The Old Billy Buhrooooooooo
Oh, Billy, Billy, Billy, Billy....
While it's been awhile since we held Billy Wagner's character in high regard, we had taken him for a fairly good poker player the last few months. So, imagine our surprise when he goes and shows us that he's really just the kind of gambler who does not know when to hold'em or when to fold'em. At least there's time enough for counting the money, now that the dealing's done.
Wasting no time at his introductory press conference with his new club in Flushing (as in, the sound of money going down the toilet in huge chunks), Wags called his own pitches approximately in this order: one, one, one, one, one, one, one, one, one, one...you get the idea. For a guy who was so happy to go to New York, who was "finally ready," who is now nice and close to his farm in southern Virginia, who has the best chance of his career to be on a winner (Houston, we have a problem with memory), lucky #13 sure had a lot to say about his former player. Sounding like a spurned ex-lover, Wagner sang every variation and remix of the "just don't feel appreciated, nobody wanted me, I want the best for my family, it's not about the money" medley the human ear can take. Good Lord, get over it already.
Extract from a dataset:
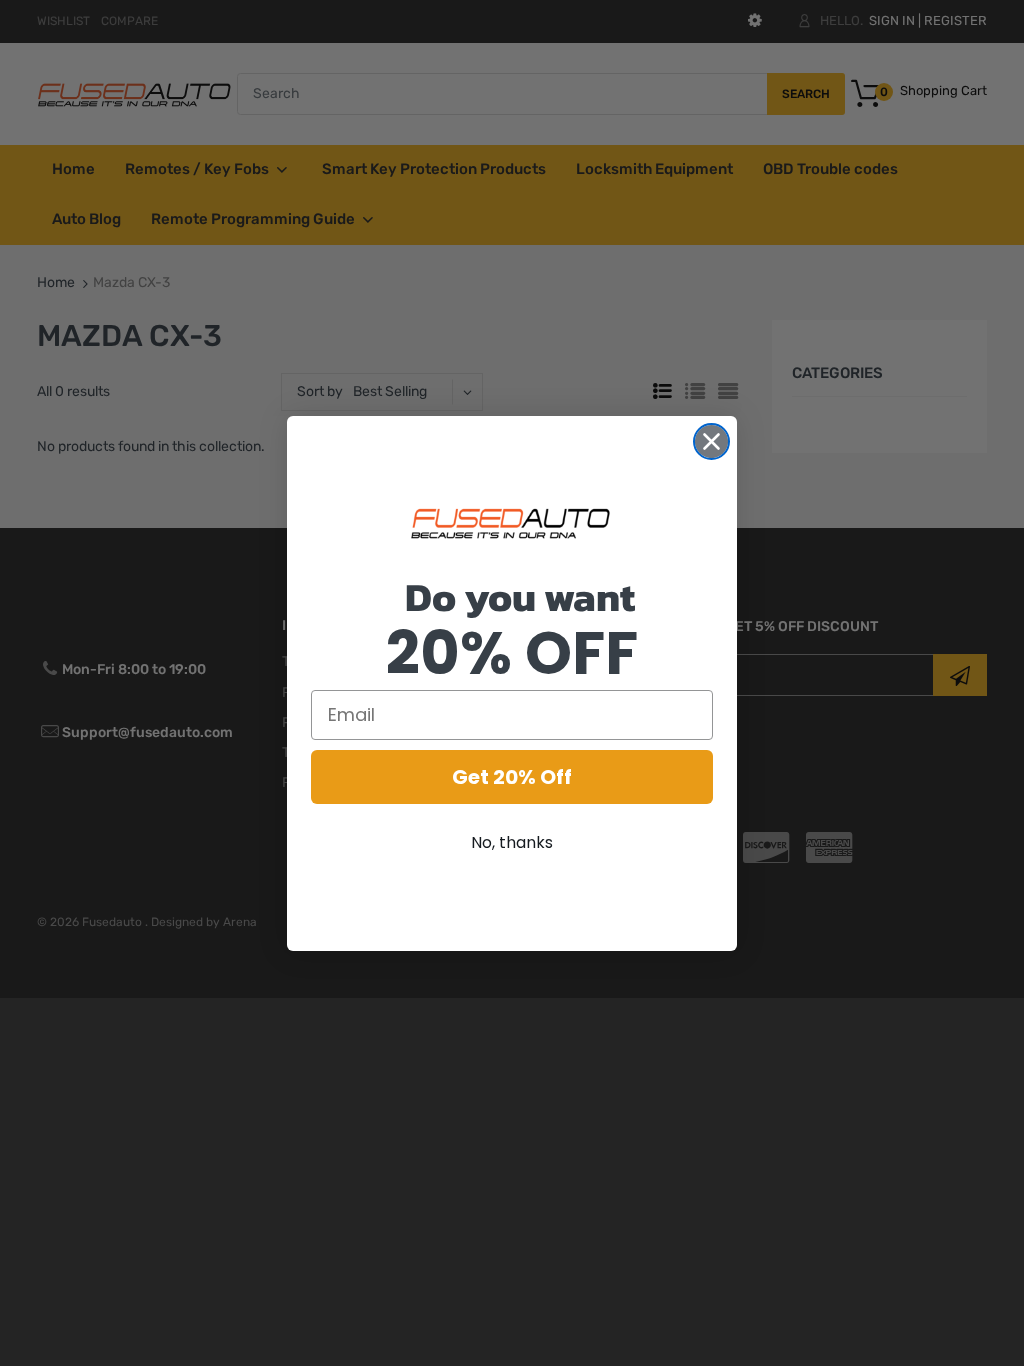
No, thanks (512, 842)
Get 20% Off (512, 777)
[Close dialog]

There are too many revelations about this story to go through -- from the Phils offering exactly what Wagner asked for back in 2003 only to see the ante upped repeatly for no apparent reason to conflicted reports about who offered what when -- but let's concentrate on two of Wagner's claims which show him to be a fraud saying anything to justify his wants to himself and presumably anyone in the Delaware Valley still listening:
#1: Wagner on his new (would have been) teammate:
"While the Phillies were getting rid of one guy, the Mets were buying up talent, and that's hard to overlook." The "talent" Wagner referred to is slugger Carlos Delgado, whom the Mets picked up the same day the Phillies traded Jim Thome to the White Sox last week.
This is by far the most insulting comment Wagner has ever let out of his one-pitch mouth. To Wagner, signing one guy to a big contract is a commitment to winning, while trading one guy with health problems and a younger, equal replacement for a world series champ ring-wearing regular and two hot prospects is simply getting rid of a guy. Aaron Rowand should tape this comment to his locker because it's a slap in the new Phillie's face. Forget that Rowand would be a defensive improvement in back of Wagner, how about the fact that getting young arms is exactly what a team committed to winning does?
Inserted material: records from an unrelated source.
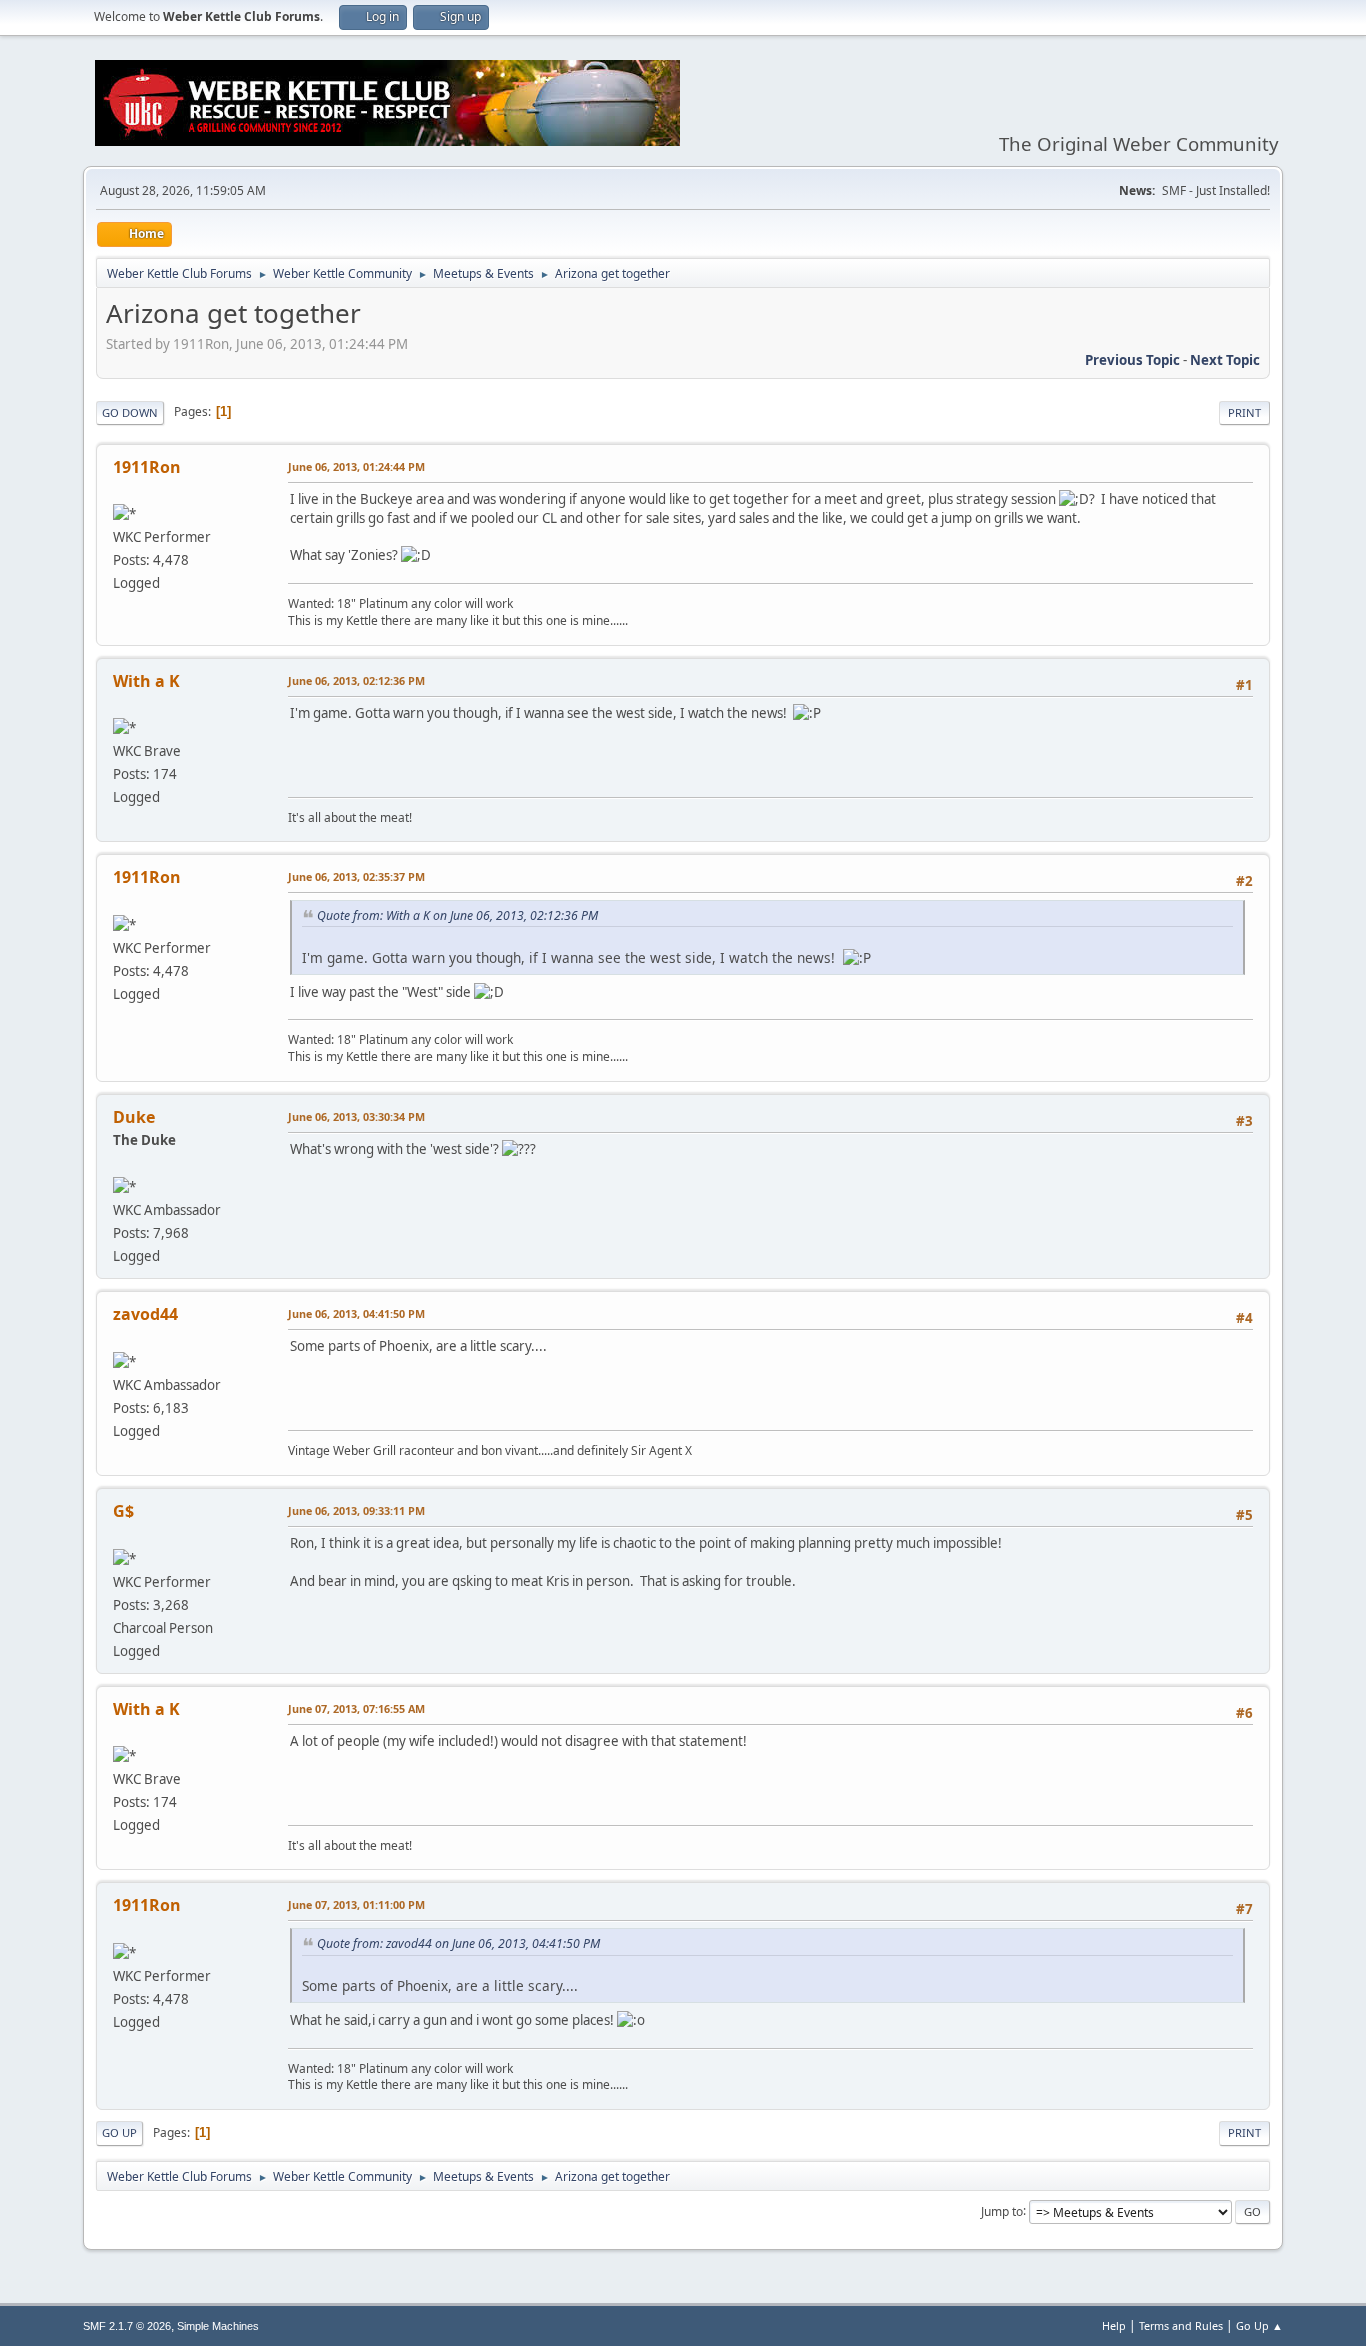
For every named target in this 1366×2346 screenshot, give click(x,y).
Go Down (130, 412)
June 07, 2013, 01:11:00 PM (356, 1904)
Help (1114, 2325)
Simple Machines (218, 2326)
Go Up (119, 2132)
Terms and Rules (1181, 2325)
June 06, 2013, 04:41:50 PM (356, 1313)
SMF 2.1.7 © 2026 (127, 2326)
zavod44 (145, 1314)
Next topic (1225, 360)
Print (1244, 412)
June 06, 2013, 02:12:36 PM (356, 680)
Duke (134, 1117)
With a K (146, 681)
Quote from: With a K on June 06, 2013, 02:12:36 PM (457, 915)
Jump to (1002, 2210)
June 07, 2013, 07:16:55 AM (356, 1708)
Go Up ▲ (1259, 2325)
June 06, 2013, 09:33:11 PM (356, 1510)
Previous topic (1132, 360)
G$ (123, 1511)
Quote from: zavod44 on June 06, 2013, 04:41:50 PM (458, 1943)
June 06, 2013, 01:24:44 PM (356, 466)
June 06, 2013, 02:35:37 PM (356, 876)
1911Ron (147, 467)
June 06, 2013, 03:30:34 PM (356, 1116)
Truth: Wagner was uncomfortable with the Thome trade becasue as a 34-year old vet, youth movement, even if it improves a club, is not in his interest. How much do you want to bet that Wagner took one look at the Thome trade and thought "if I sign here, that could be me"?
#2: Wagner cancels phone call:
Wagner was so impressed with the Mets' offer that he had his agent cancel the conference call with the Phillies, who, sources say, were ready to raise their offer and add a fourth-year option. "I knew they wouldn't match all the Mets had done," Wagner said of his decision not to speak one last time with the Phillies. "They were still worried about age and all that stuff organizations worry about."
It's tough to reconcile this line of thinking with real events and basic logic. The Mets behind the Phils last year, they were not as good a team. After speaking with Gillick a few weeks ago, Wagner and his agent were "encouraged" by the new GM and the direction of the team. For team to truly be concerned with winning, it has to make rational decisions based on multiple lines of reasoning. Spending is not a line of thinking. Worrying about "all that stuff that organizations worry about" is exactly what organizations are supposed to do. Who wants to work for an organization that doesn't consider that stuff? Isn't that the very quality assigned in the dictionary to the term "ignorance"? If Wagner has such contempt all of a sudden for his former employer's commitment to winning, why would he ever have entertained re-upping with them in the first place? Or is Gillick the guy who's not committed to winning? Surely, Wagner wouldn't hold a grudge against an organization for a guy they've since fired? Doesn't firing the mistake show a committment of some sort?
Truth: When hearing that the Phils could go to a fourth year on their offer, Wagner had Stringfellow cancel their call before the Phils could offer because the last thing he wanted was for the Phils to take away his best reason for walking. Having previously said that all things being equal, he'd like to return to Philly, that would not have been good for his M.O. or his leverage with the Mets.
So, blowhards like Howard Eskin and their incoherent contempt for the Phils front office can have their day of haughtiness. This was really the only move the Phils could make and sleep at night. Have a good 2006, Billy, because being an underperforming vet with a big contract is no fun in any town. Give Mike Piazza and his $16 million/year a hollar to talk about that one.